Hay ocasiones en las que la función de un epígrafe no es servir de llave para el desciframiento, sino de prueba posterior de la bondad de la hipótesis. El desciframiento del Lineal B por Michael Ventris en 1952 fue el resultado de un concienzudo trabajo de comparación de muchos textos procedentes de los materiales excavados en Cnossos (Creta) por Evans. De manera marginal le ayudó en la tarea un singular epígrafe en silabario chipriota, escritura descifrada en 1871 que tenía relaciones genéticas con el Linear B, pero la base del desciframiento residía en un análisis detallado de las combinaciones de los signos que parecían cuadrar en la expresión de algunas palabras que podían identificarse con topónimos cretenses y sus derivados. La bondad del desciframiento le quedó clara a Blegen, un arqueólogo norteamericano que había excavado en Pilos (Grecia) en 1939, cuando, aplicando los valores propuestos por Ventris, pudo comprender una tablilla inédita de Pilos, la famosa tablilla de los trípodes.

Un ejemplo muy ilustrativo de diálogo entre conocimiento previo e información aportada por nuevos epígrafes nos proporcionan los avances recientes (2021) sobre el desciframiento de la escritura lineal elamita. Aquí intervienen, por un lado, un conjunto homogéneo de inscripciones conocidas desde el inicio del siglo XX; por otro, el hecho de que la lengua elamita es conocida por un gran número de inscripciones en otra escritura descifrada, la cuneiforme; por último, un nuevo conjunto de textos recién descubiertos que remiten a personajes distintos del primer conjunto. En esencia, se ha ampliado la lista de nombres de reyes, en los que ensayar el análisis combinatorio de los signos.
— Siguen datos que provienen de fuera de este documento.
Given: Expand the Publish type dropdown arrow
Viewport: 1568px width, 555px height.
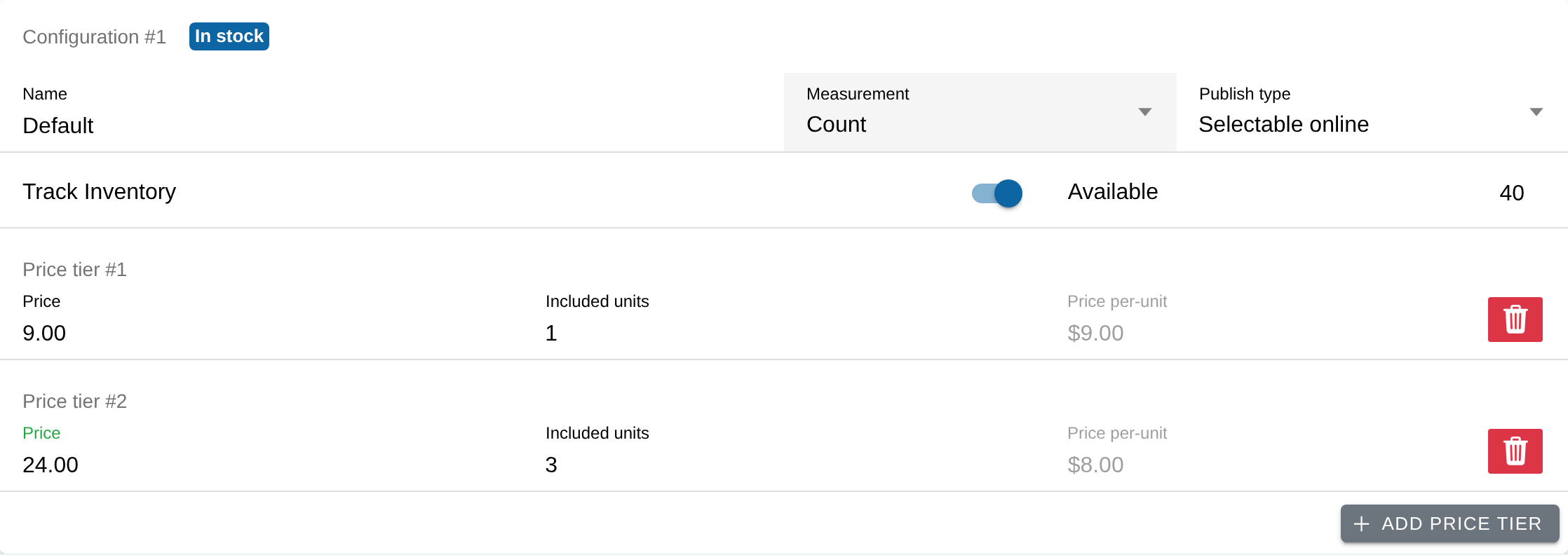Looking at the screenshot, I should 1536,112.
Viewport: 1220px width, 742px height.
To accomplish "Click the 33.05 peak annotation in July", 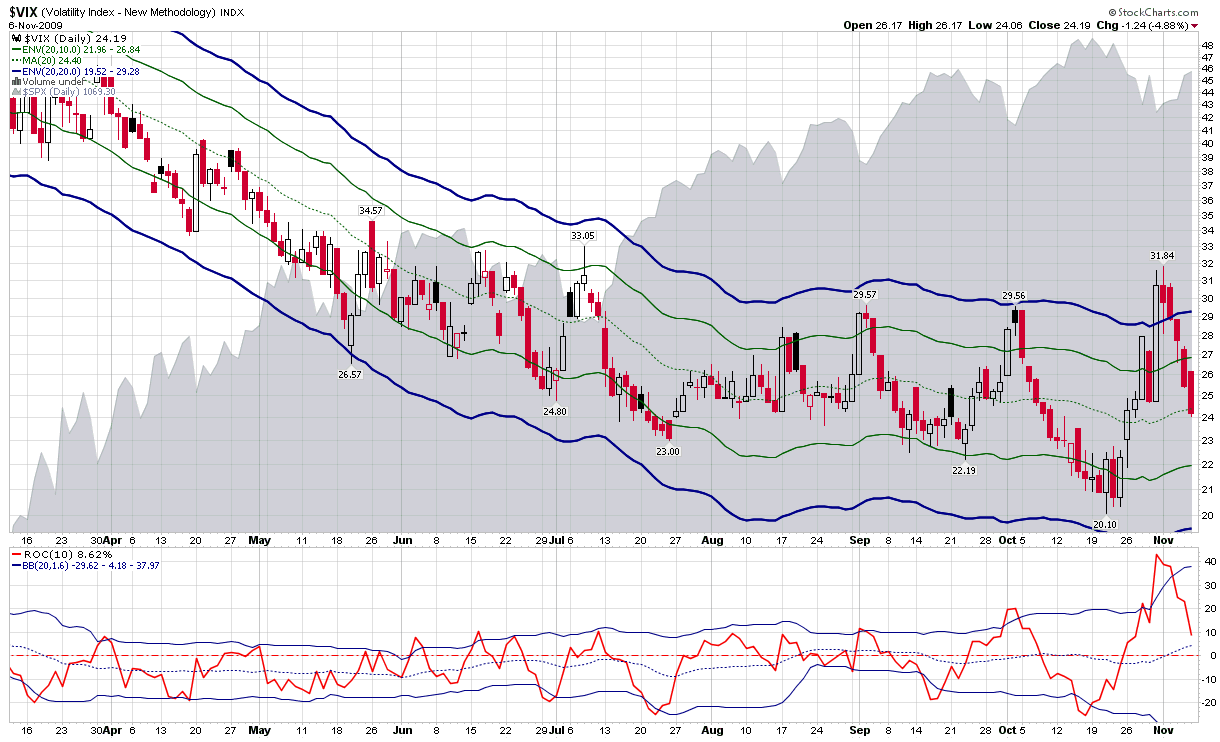I will pyautogui.click(x=583, y=236).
Cada año se descubren en la península ibérica inscripciones de mayor o menor entidad que vienen a ampliar nuestro conocimiento de las escrituras y las lenguas paleohispánicas. Aunque algunas han sido espectaculares, como los grandes bronces de Botorrita que significaron un avance en nuestro conocimiento del celtibérico, todos los textos nos aportan información valiosa sobre esas lenguas mal conocidas o simplemente inextricables, con tal de que la información aportada sea auténtica y esté bien referenciada arqueológicamente. Desgraciadamente, abundan los epígrafes obtenidos en intervenciones ilegales, en los que se ha perdido toda la información histórica que proporciona el contexto arqueológico, a las que hay que sumar las falsificaciones destinadas al mercado de antigüedades.

Cada epígrafe es un pequeño tesoro, que a veces posee por sí solo una gran virtualidad explicativa y otras, como los fósiles paleontológicos, debe esperar a ser interpretado para proporcionar entonces toda la información, quizá sorprendente, que encierra.